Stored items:
-- -- --
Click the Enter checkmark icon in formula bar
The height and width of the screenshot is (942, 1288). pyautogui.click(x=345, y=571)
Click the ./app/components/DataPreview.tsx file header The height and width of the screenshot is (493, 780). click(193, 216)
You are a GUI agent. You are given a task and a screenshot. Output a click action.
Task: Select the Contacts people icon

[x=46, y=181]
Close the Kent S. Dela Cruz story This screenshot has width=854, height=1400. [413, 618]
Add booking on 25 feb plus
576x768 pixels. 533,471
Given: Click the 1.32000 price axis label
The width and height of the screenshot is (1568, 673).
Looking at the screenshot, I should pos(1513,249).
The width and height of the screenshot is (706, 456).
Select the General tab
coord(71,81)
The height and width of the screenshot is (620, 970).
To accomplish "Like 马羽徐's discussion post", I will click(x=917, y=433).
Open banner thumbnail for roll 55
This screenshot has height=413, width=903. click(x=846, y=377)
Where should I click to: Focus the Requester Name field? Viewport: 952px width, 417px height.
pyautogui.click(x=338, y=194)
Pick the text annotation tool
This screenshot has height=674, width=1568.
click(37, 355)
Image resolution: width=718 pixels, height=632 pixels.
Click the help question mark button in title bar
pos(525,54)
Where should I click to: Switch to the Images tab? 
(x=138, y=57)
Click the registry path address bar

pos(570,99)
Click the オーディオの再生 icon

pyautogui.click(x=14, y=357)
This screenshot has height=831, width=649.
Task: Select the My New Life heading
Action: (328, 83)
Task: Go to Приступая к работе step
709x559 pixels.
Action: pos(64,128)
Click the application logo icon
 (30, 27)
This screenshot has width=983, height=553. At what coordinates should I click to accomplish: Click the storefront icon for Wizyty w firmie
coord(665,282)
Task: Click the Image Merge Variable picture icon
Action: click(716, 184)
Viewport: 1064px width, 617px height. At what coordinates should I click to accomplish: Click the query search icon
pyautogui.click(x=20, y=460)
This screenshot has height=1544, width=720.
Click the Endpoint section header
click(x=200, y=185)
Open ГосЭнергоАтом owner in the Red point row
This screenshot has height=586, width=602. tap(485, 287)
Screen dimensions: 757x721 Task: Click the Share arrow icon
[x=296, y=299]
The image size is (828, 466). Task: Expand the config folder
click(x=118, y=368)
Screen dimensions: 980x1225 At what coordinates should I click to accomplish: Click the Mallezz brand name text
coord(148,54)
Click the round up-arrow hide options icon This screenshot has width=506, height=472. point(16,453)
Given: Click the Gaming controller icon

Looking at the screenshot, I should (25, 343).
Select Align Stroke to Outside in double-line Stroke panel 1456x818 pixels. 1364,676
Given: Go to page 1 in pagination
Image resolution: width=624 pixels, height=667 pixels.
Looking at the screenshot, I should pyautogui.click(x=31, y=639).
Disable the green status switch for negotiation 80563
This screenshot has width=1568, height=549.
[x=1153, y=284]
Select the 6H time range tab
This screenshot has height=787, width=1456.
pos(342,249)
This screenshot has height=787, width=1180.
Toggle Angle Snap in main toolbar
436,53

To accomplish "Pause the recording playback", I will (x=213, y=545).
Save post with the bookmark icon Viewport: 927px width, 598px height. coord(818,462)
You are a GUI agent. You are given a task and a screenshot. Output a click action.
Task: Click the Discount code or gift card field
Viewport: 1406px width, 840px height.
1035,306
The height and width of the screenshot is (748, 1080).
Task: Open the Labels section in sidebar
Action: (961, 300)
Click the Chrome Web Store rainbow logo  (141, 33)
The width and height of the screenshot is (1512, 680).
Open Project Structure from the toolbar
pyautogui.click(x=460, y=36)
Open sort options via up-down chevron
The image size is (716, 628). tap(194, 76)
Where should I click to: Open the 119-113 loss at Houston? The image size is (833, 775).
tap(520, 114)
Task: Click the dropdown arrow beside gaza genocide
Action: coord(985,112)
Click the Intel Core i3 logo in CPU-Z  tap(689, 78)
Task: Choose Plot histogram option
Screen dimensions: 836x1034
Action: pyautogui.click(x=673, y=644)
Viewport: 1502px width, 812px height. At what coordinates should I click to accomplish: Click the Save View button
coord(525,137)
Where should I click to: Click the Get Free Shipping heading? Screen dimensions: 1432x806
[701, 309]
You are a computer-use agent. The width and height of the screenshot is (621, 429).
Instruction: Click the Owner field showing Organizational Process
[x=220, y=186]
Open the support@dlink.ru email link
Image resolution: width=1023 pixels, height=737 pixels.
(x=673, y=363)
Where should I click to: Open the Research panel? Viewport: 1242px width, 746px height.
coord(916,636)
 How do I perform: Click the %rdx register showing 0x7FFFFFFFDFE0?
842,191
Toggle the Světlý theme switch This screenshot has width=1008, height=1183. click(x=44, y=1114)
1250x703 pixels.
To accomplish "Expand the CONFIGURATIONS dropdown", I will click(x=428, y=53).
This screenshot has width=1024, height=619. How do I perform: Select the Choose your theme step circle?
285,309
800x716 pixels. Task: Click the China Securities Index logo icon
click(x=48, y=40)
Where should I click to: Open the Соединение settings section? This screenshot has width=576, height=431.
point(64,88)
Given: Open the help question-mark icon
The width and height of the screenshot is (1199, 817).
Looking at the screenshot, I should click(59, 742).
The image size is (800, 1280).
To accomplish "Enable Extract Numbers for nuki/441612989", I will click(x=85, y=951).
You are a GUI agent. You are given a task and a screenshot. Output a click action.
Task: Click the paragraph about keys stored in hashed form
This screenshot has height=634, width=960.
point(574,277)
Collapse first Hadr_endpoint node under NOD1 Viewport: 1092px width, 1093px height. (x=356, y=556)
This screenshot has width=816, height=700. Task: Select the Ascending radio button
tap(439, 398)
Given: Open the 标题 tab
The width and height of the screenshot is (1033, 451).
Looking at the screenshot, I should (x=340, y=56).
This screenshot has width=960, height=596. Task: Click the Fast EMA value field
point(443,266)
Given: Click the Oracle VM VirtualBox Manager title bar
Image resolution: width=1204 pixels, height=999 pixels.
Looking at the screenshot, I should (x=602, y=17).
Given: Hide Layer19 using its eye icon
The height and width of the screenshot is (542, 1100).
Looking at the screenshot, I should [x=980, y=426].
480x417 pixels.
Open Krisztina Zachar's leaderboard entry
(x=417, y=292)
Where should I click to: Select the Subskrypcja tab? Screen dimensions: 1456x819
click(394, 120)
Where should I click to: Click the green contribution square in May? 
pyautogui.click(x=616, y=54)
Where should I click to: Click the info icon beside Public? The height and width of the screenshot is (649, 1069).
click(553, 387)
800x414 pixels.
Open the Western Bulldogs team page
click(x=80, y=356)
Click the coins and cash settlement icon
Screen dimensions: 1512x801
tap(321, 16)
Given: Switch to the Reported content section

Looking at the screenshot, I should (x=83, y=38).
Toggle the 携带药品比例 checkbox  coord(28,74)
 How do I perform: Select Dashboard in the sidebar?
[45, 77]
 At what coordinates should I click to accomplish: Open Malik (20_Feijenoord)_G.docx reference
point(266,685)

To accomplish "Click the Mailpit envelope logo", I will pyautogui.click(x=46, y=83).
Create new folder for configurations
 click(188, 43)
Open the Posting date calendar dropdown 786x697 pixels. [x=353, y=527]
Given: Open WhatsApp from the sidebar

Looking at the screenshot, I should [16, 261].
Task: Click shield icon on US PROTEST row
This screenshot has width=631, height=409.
-- -- --
[Exercise objective] After reading the records above, transcribe them verbatim.

[Response box]
Click the Enter checkmark icon in formula bar
The height and width of the screenshot is (942, 1288). pyautogui.click(x=345, y=571)
Click the ./app/components/DataPreview.tsx file header The height and width of the screenshot is (493, 780). click(193, 216)
You are a GUI agent. You are given a task and a screenshot. Output a click action.
Task: Select the Contacts people icon

[x=46, y=181]
Close the Kent S. Dela Cruz story This screenshot has width=854, height=1400. [413, 618]
Add booking on 25 feb plus
576x768 pixels. 533,471
Given: Click the 1.32000 price axis label
The width and height of the screenshot is (1568, 673).
Looking at the screenshot, I should pos(1513,249).
The width and height of the screenshot is (706, 456).
Select the General tab
coord(71,81)
The height and width of the screenshot is (620, 970).
To accomplish "Like 马羽徐's discussion post", I will click(x=917, y=433).
Open banner thumbnail for roll 55
This screenshot has height=413, width=903. click(x=846, y=377)
Where should I click to: Focus the Requester Name field? Viewport: 952px width, 417px height.
pyautogui.click(x=338, y=194)
Pick the text annotation tool
This screenshot has height=674, width=1568.
click(37, 355)
Image resolution: width=718 pixels, height=632 pixels.
Click the help question mark button in title bar
pos(525,54)
Where should I click to: Switch to the Images tab? 
(x=138, y=57)
Click the registry path address bar

pos(570,99)
Click the オーディオの再生 icon

pyautogui.click(x=14, y=357)
This screenshot has height=831, width=649.
Task: Select the My New Life heading
Action: (328, 83)
Task: Go to Приступая к работе step
709x559 pixels.
Action: pos(64,128)
Click the application logo icon
 (30, 27)
This screenshot has width=983, height=553. At what coordinates should I click to accomplish: Click the storefront icon for Wizyty w firmie
coord(665,282)
Task: Click the Image Merge Variable picture icon
Action: click(716, 184)
Viewport: 1064px width, 617px height. At what coordinates should I click to accomplish: Click the query search icon
pyautogui.click(x=20, y=460)
This screenshot has height=1544, width=720.
Click the Endpoint section header
click(x=200, y=185)
Open ГосЭнергоАтом owner in the Red point row
This screenshot has height=586, width=602. tap(485, 287)
Screen dimensions: 757x721 Task: Click the Share arrow icon
[x=296, y=299]
The image size is (828, 466). Task: Expand the config folder
click(x=118, y=368)
Screen dimensions: 980x1225 At what coordinates should I click to accomplish: Click the Mallezz brand name text
coord(148,54)
Click the round up-arrow hide options icon This screenshot has width=506, height=472. point(16,453)
Given: Click the Gaming controller icon

Looking at the screenshot, I should (25, 343).
Select Align Stroke to Outside in double-line Stroke panel 1456x818 pixels. 1364,676
Given: Go to page 1 in pagination
Image resolution: width=624 pixels, height=667 pixels.
Looking at the screenshot, I should pyautogui.click(x=31, y=639).
Disable the green status switch for negotiation 80563
This screenshot has width=1568, height=549.
[x=1153, y=284]
Select the 6H time range tab
This screenshot has height=787, width=1456.
pos(342,249)
This screenshot has height=787, width=1180.
Toggle Angle Snap in main toolbar
436,53

To accomplish "Pause the recording playback", I will (x=213, y=545).
Save post with the bookmark icon Viewport: 927px width, 598px height. coord(818,462)
You are a GUI agent. You are given a task and a screenshot. Output a click action.
Task: Click the Discount code or gift card field
Viewport: 1406px width, 840px height.
1035,306
The height and width of the screenshot is (748, 1080).
Task: Open the Labels section in sidebar
Action: (961, 300)
Click the Chrome Web Store rainbow logo  (141, 33)
The width and height of the screenshot is (1512, 680).
Open Project Structure from the toolbar
pyautogui.click(x=460, y=36)
Open sort options via up-down chevron
The image size is (716, 628). tap(194, 76)
Where should I click to: Open the 119-113 loss at Houston? The image size is (833, 775).
tap(520, 114)
Task: Click the dropdown arrow beside gaza genocide
Action: coord(985,112)
Click the Intel Core i3 logo in CPU-Z  tap(689, 78)
Task: Choose Plot histogram option
Screen dimensions: 836x1034
Action: pyautogui.click(x=673, y=644)
Viewport: 1502px width, 812px height. At what coordinates should I click to accomplish: Click the Save View button
coord(525,137)
Where should I click to: Click the Get Free Shipping heading? Screen dimensions: 1432x806
[701, 309]
You are a computer-use agent. The width and height of the screenshot is (621, 429).
Instruction: Click the Owner field showing Organizational Process
[x=220, y=186]
Open the support@dlink.ru email link
Image resolution: width=1023 pixels, height=737 pixels.
(x=673, y=363)
Where should I click to: Open the Research panel? Viewport: 1242px width, 746px height.
coord(916,636)
 How do I perform: Click the %rdx register showing 0x7FFFFFFFDFE0?
842,191
Toggle the Světlý theme switch This screenshot has width=1008, height=1183. click(x=44, y=1114)
1250x703 pixels.
To accomplish "Expand the CONFIGURATIONS dropdown", I will click(x=428, y=53).
This screenshot has width=1024, height=619. How do I perform: Select the Choose your theme step circle?
285,309
800x716 pixels. Task: Click the China Securities Index logo icon
click(x=48, y=40)
Where should I click to: Open the Соединение settings section? This screenshot has width=576, height=431.
point(64,88)
Given: Open the help question-mark icon
The width and height of the screenshot is (1199, 817).
Looking at the screenshot, I should click(59, 742).
The image size is (800, 1280).
To accomplish "Enable Extract Numbers for nuki/441612989", I will click(x=85, y=951).
You are a GUI agent. You are given a task and a screenshot. Output a click action.
Task: Click the paragraph about keys stored in hashed form
This screenshot has height=634, width=960.
point(574,277)
Collapse first Hadr_endpoint node under NOD1 Viewport: 1092px width, 1093px height. (x=356, y=556)
This screenshot has width=816, height=700. Task: Select the Ascending radio button
tap(439, 398)
Given: Open the 标题 tab
The width and height of the screenshot is (1033, 451).
Looking at the screenshot, I should (x=340, y=56).
This screenshot has width=960, height=596. Task: Click the Fast EMA value field
point(443,266)
Given: Click the Oracle VM VirtualBox Manager title bar
Image resolution: width=1204 pixels, height=999 pixels.
Looking at the screenshot, I should (x=602, y=17).
Given: Hide Layer19 using its eye icon
The height and width of the screenshot is (542, 1100).
Looking at the screenshot, I should [x=980, y=426].
480x417 pixels.
Open Krisztina Zachar's leaderboard entry
(x=417, y=292)
Where should I click to: Select the Subskrypcja tab? Screen dimensions: 1456x819
click(394, 120)
Where should I click to: Click the green contribution square in May? 
pyautogui.click(x=616, y=54)
Where should I click to: Click the info icon beside Public? The height and width of the screenshot is (649, 1069).
click(553, 387)
800x414 pixels.
Open the Western Bulldogs team page
click(x=80, y=356)
Click the coins and cash settlement icon
Screen dimensions: 1512x801
tap(321, 16)
Given: Switch to the Reported content section

Looking at the screenshot, I should (x=83, y=38).
Toggle the 携带药品比例 checkbox  coord(28,74)
 How do I perform: Select Dashboard in the sidebar?
[45, 77]
 At what coordinates should I click to accomplish: Open Malik (20_Feijenoord)_G.docx reference
point(266,685)

To accomplish "Click the Mailpit envelope logo", I will pyautogui.click(x=46, y=83).
Create new folder for configurations
 click(188, 43)
Open the Posting date calendar dropdown 786x697 pixels. [x=353, y=527]
Given: Open WhatsApp from the sidebar

Looking at the screenshot, I should [16, 261].
Task: Click shield icon on US PROTEST row
This screenshot has width=631, height=409.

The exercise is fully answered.